### TASK STATEMENT
Change every "webpages" in the data below to "web pages". Reproduce everything else as it is.

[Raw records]

--------------------------------

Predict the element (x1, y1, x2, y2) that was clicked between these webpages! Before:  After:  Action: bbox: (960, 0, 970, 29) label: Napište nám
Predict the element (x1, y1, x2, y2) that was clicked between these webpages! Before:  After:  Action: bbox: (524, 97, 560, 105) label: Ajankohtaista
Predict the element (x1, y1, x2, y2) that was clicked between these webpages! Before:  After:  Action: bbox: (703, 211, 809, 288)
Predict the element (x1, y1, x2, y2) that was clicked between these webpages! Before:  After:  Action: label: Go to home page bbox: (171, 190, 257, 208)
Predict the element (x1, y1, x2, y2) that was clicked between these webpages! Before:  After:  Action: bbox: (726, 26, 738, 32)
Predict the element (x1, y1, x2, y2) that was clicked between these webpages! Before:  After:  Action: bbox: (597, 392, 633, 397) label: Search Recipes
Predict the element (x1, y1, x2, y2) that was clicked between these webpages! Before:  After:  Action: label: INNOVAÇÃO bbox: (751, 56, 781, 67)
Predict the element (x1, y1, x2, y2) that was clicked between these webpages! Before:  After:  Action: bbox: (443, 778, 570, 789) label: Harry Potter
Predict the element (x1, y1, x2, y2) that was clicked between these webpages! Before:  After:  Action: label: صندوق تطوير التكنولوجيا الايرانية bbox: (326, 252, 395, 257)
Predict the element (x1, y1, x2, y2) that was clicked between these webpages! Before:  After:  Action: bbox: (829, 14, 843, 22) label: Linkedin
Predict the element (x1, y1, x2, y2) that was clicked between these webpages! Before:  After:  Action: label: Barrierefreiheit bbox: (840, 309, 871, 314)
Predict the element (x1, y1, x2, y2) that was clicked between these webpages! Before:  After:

--------------------------------

### SOLVED EXERCISE
Predict the element (x1, y1, x2, y2) that was clicked between these web pages! Before:  After:  Action: bbox: (960, 0, 970, 29) label: Napište nám
Predict the element (x1, y1, x2, y2) that was clicked between these web pages! Before:  After:  Action: bbox: (524, 97, 560, 105) label: Ajankohtaista
Predict the element (x1, y1, x2, y2) that was clicked between these web pages! Before:  After:  Action: bbox: (703, 211, 809, 288)
Predict the element (x1, y1, x2, y2) that was clicked between these web pages! Before:  After:  Action: label: Go to home page bbox: (171, 190, 257, 208)
Predict the element (x1, y1, x2, y2) that was clicked between these web pages! Before:  After:  Action: bbox: (726, 26, 738, 32)
Predict the element (x1, y1, x2, y2) that was clicked between these web pages! Before:  After:  Action: bbox: (597, 392, 633, 397) label: Search Recipes
Predict the element (x1, y1, x2, y2) that was clicked between these web pages! Before:  After:  Action: label: INNOVAÇÃO bbox: (751, 56, 781, 67)
Predict the element (x1, y1, x2, y2) that was clicked between these web pages! Before:  After:  Action: bbox: (443, 778, 570, 789) label: Harry Potter
Predict the element (x1, y1, x2, y2) that was clicked between these web pages! Before:  After:  Action: label: صندوق تطوير التكنولوجيا الايرانية bbox: (326, 252, 395, 257)
Predict the element (x1, y1, x2, y2) that was clicked between these web pages! Before:  After:  Action: bbox: (829, 14, 843, 22) label: Linkedin
Predict the element (x1, y1, x2, y2) that was clicked between these web pages! Before:  After:  Action: label: Barrierefreiheit bbox: (840, 309, 871, 314)
Predict the element (x1, y1, x2, y2) that was clicked between these web pages! Before:  After:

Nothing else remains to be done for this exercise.